U.S. Secretary of Defense Donald Rumsfeld made a surprise trip to Iraq Friday to visit U.S. and Iraqi troops, and see how they are working together to build Iraq's new armed forces.
Secretary Rumsfeld arrived in Iraq at daybreak, and walked through the fog at an airfield in the northern town of Mosul to visit injured U.S. troops at a combat hospital. At the base's auditorium, he told several hundred soldiers in desert camouflage that they share the credit for the success of Iraq's elections nearly two weeks ago. He said they should feel proud that they helped liberate the people of Iraq.
"I join in paying tribute to all of those who have fallen, and been wounded, in this struggle,” Mr. Rumsfeld said. “We're proud of them. We're grateful to them. We honor them. And they deserve not merely our gratitude, but our commitment to their unfinished work."
Later, at a forward base that serves as coalition headquarters in northwestern Iraq, the secretary greeted members of Iraq's new security forces, and chatted with them through an interpreter.
RUMSFELD: "Were you in the military previously?"
IRAQI SOLDIER: "He was a police officer."
RUMSFELD: "A police officer, well very good. Well, good luck to you. We'll be wishing you well."
The new Iraqi forces were a main focus of the secretary's trip. Training those soldiers and police officers, and adding to their numbers, is a top priority for the United States and its allies.
Secretary Rumsfeld watched several exercises in half a dozen locations in northern and central Iraq, some involving live ammunition. At one base, Iraqi commandos slid down ropes from a U.S. helicopter to attack a house, demonstrating how Iraq's new special operations forces might assault an insurgent hideout. He was also briefed by both Iraqi and U.S. officers on how they are working together.
This officer, identified only as Colonel Abbas, spoke to the secretary through an interpreter at one of Iraq's largest military bases near Taji, north of Baghdad. He explained that he is in the process of taking control of the base, with the transfer of authority from U.S. officers scheduled to be completed in July.
Later, after meeting with senior U.S. generals in Baghdad, Secretary Rumsfeld said both the security forces and the political situation in Iraq are showing steady progress.

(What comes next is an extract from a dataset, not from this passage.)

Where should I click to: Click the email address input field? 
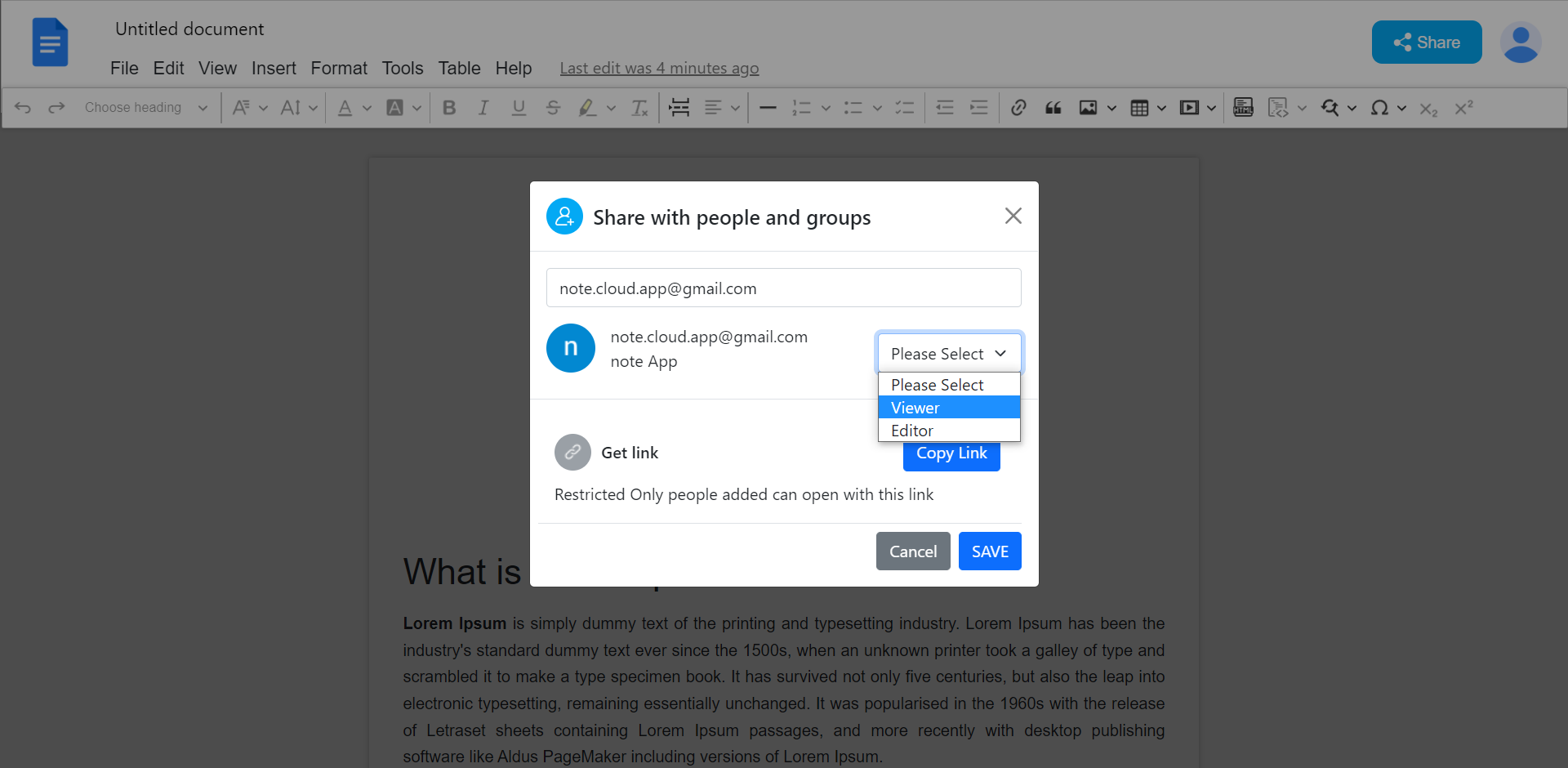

"We've always said that the political and economic and security situations have to move forward together,” he said. “And we have hopes that we will see in Iraq, over time, that the political situation will improve the security situation."
This was Secretary Rumsfeld's eighth visit to Iraq, and the first by a senior U.S. official, since Iraq's election on January 30. Mr. Rumsfeld says the success of the election, and of Iraq's security services in helping to secure them, should make it easier for more U.S. allies to do more to help develop the Iraqi forces. That was his message at a NATO defense ministers meeting in France this week, where the NATO secretary-general said he hopes all alliance countries will be doing something to help, by the time of the next NATO summit in 10 days.